What to work on>
1. In the passage on male dominance in family life, which three basic masculine characteristics are named?
2. Carry the passage on male dominance in family life onward from its final sentence.

The best thing any of us can do for our ancestors is to be better than they were; and we ought to give our minds to it. When we use our past merely as a guide-book, and concentrate our noble emotions on the present and future, we shall improve more rapidly.
The peculiar changes brought about in family life by the predominance of the male are easily traced. In these studies we must keep clearly in mind the basic masculine characteristics: desire, combat, self-expression—all legitimate and right in proper use; only mischievous when excessive or out of place. Through them the male is led to strenuous competition for the favor of the female; in the overflowing ardours of song, as in nightingale and tomcat; in wasteful splendor of personal decoration, from the pheasant's breast to an embroidered waistcoat; and in direct struggle for the prize, from the stag's locked horns to the clashing spears of the tournament.
It is earnestly hoped that no reader will take offence at the necessarily frequent, reference to these essential features of maleness. In the many books about women it is, naturally, their femaleness that has been studied and enlarged upon. And though women, after thousands of years of such discussion, have become a little restive under the constant use of the word female: men, as rational beings, should not object to an analogous study—at least not for some time—a few centuries or so.
How, then, do we find these masculine tendencies, desire, combat and self-expression, affect the home and family when given too much power?
First comes the effect in the preliminary work of selection. One of the most uplifting forces of nature is that of sex selection. The males, numerous, varied, pouring a flood of energy into wide modifications, compete for the female, and she selects the victor, this securing to the race the new improvements.
In forming the proprietary family there is no such competition, no such selection. The man, by violence or by purchase, does the choosing—he selects the kind of woman that pleases him. Nature did not intend him to select; he is not good at it. Neither was the female intended to compete—she is not good at it.

Dataset>

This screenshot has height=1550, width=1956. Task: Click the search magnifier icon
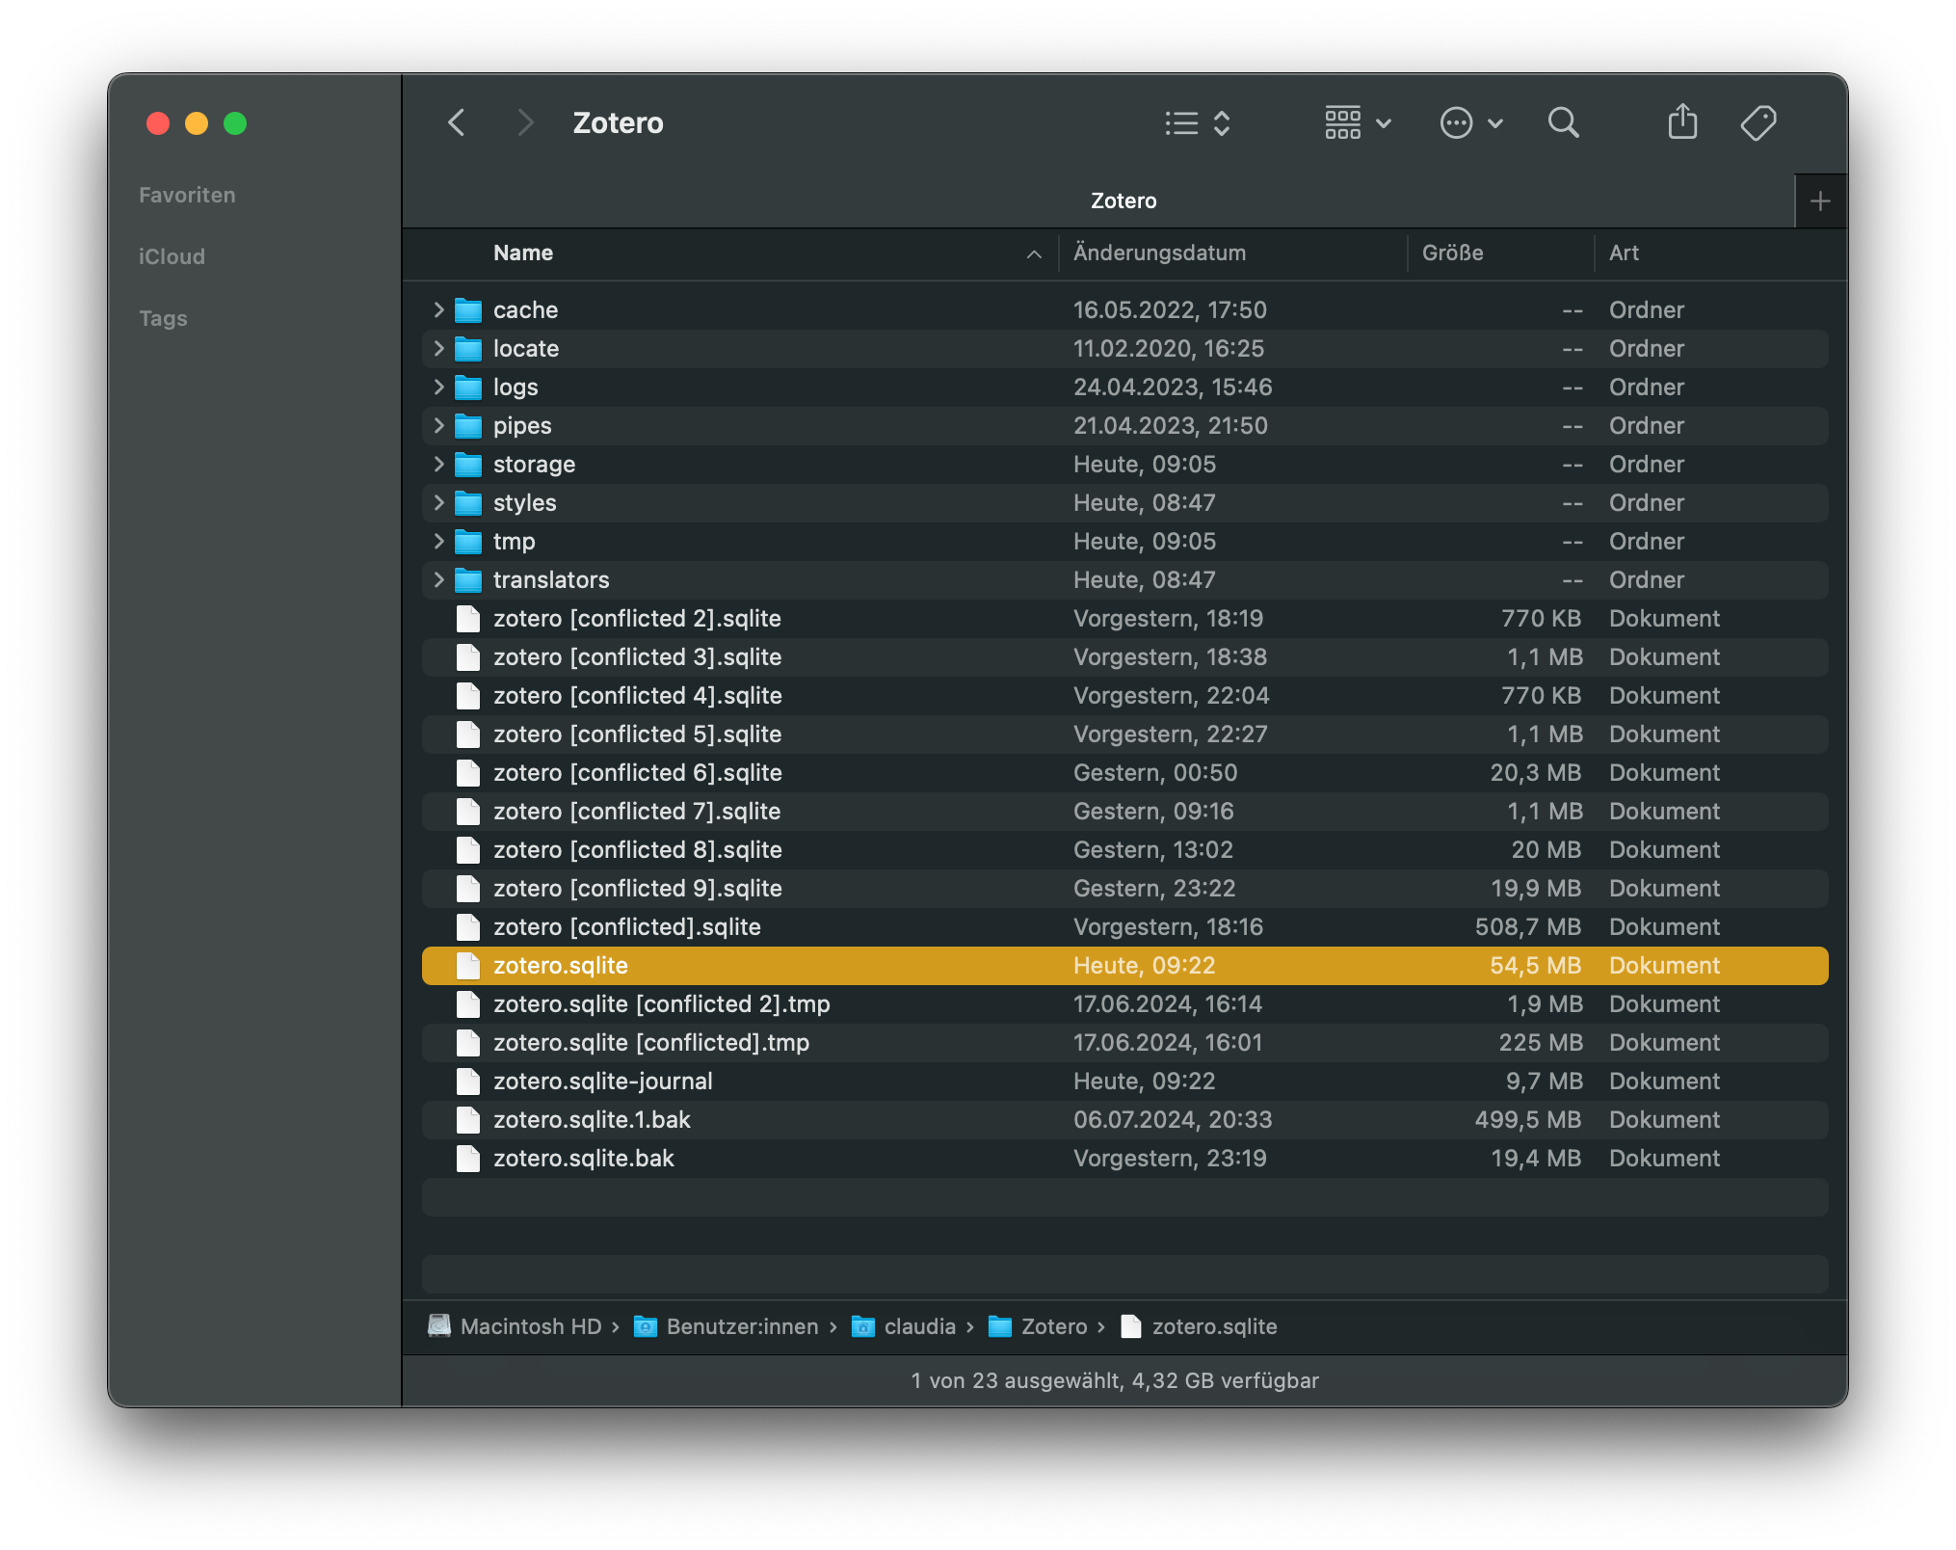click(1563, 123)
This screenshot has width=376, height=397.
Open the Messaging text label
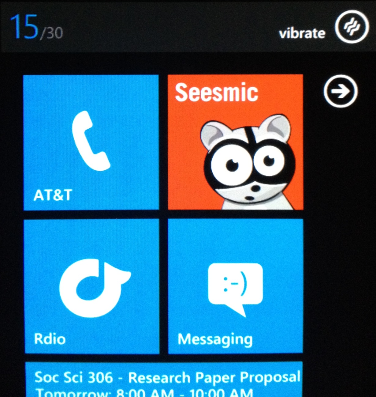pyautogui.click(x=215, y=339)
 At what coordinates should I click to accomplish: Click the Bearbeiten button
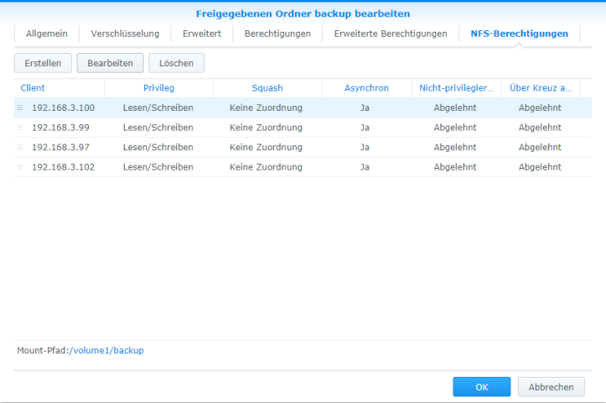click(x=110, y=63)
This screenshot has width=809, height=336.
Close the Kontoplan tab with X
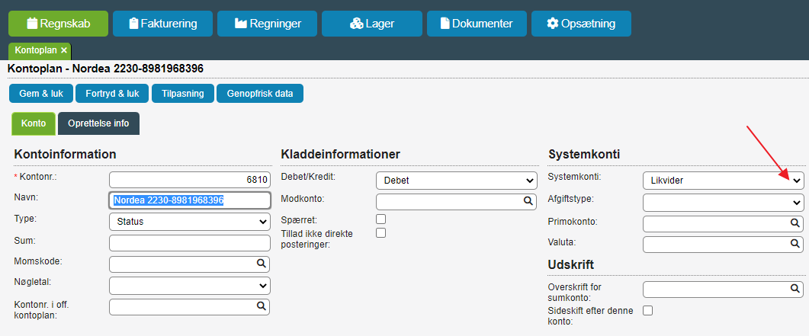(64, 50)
* * *
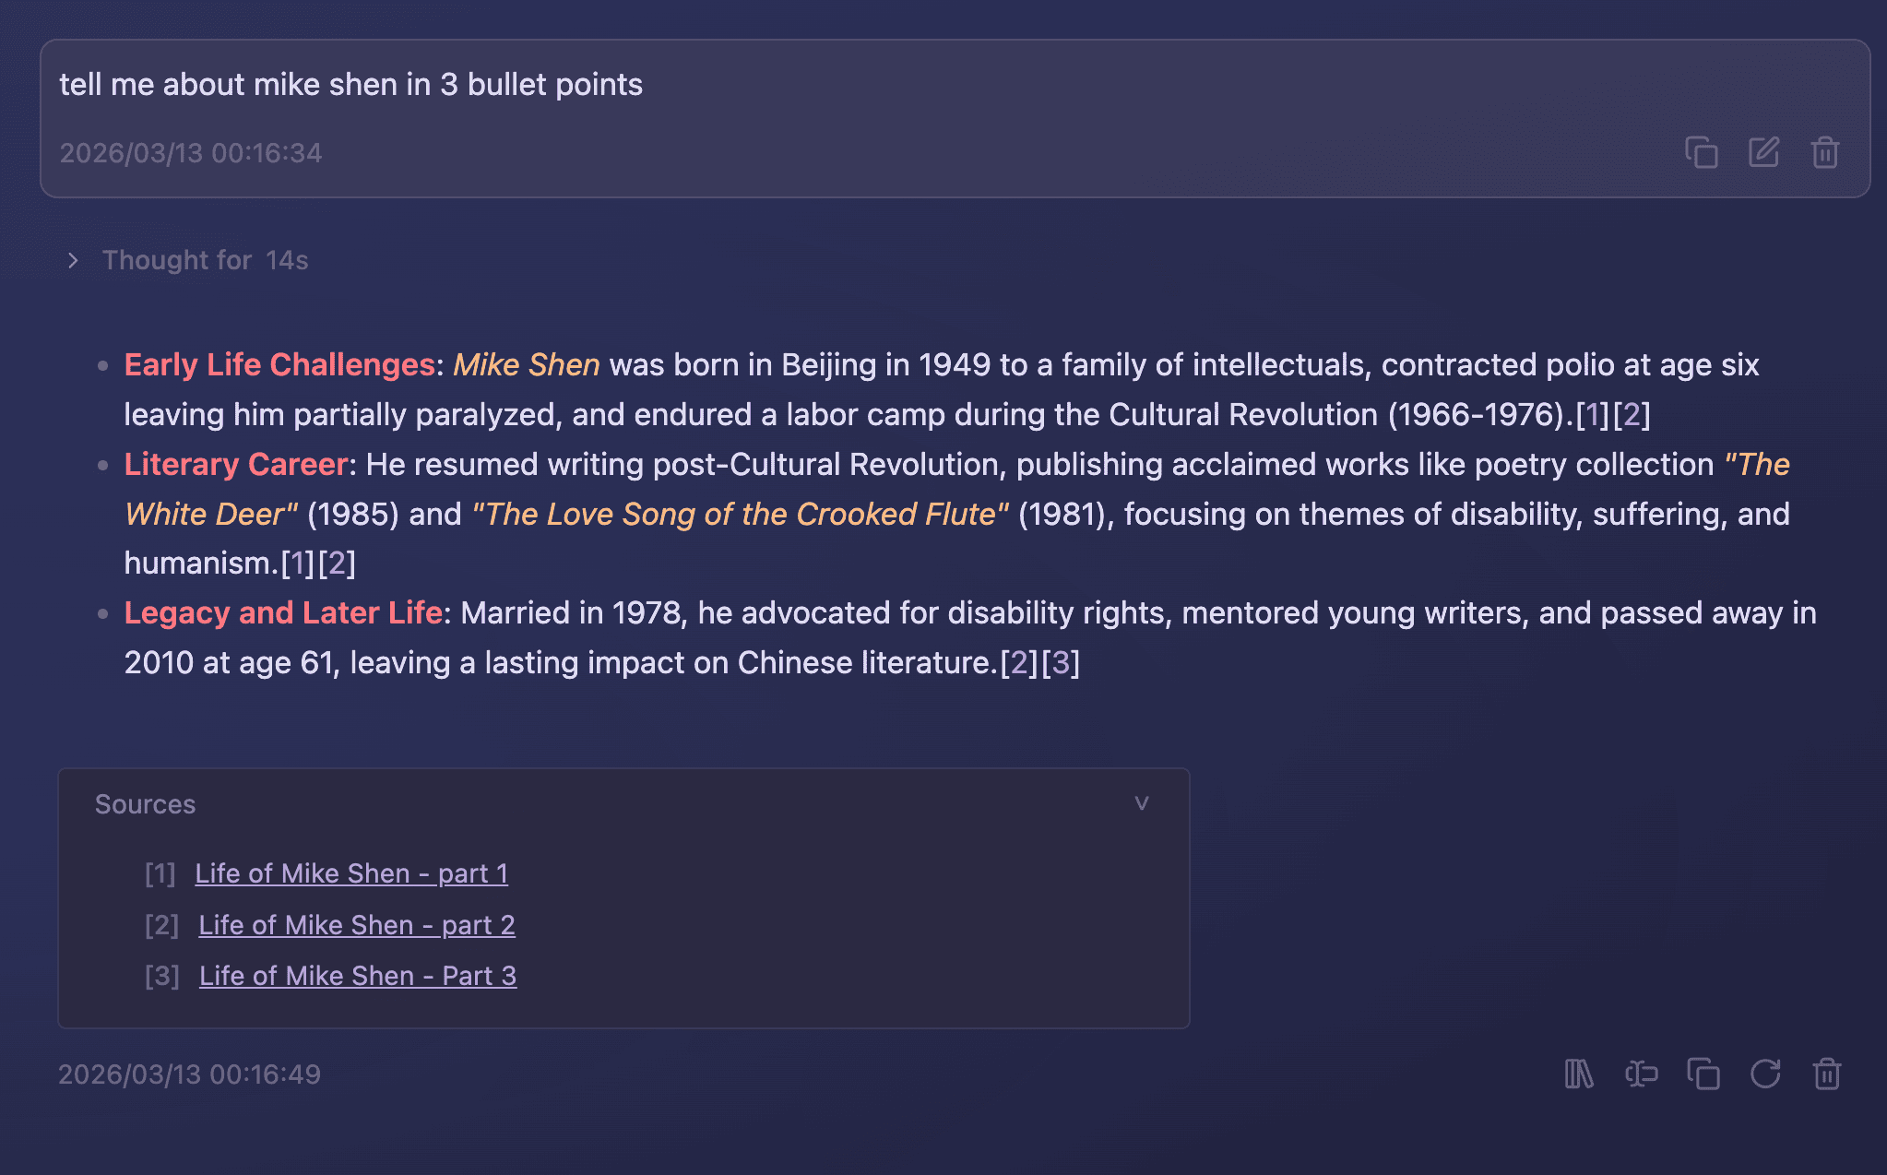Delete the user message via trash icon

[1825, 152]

Outputs by task>
1. Desire, combat and self-expression.

2.
If there is a race between males for a mate—the swiftest gets her first; but if one male is chasing a number of females he gets the slowest first. The one method improves our speed: the other does not. If males struggle and fight with one another for a mate, the strongest secures her; if the male struggles and fights with the female—(a peculiar and unnatural horror, known only among human beings) he most readily secures the weakest. The one method improves our strength—the other does not.
When women became the property of men; sold and bartered; "given away" by their paternal owner to their marital owner; they lost this prerogative of the female, this primal duty of selection. The males were no longer improved by their natural competition for the female; and the females were not improved; because the male did not select for points of racial superiority, but for such qualities as pleased him.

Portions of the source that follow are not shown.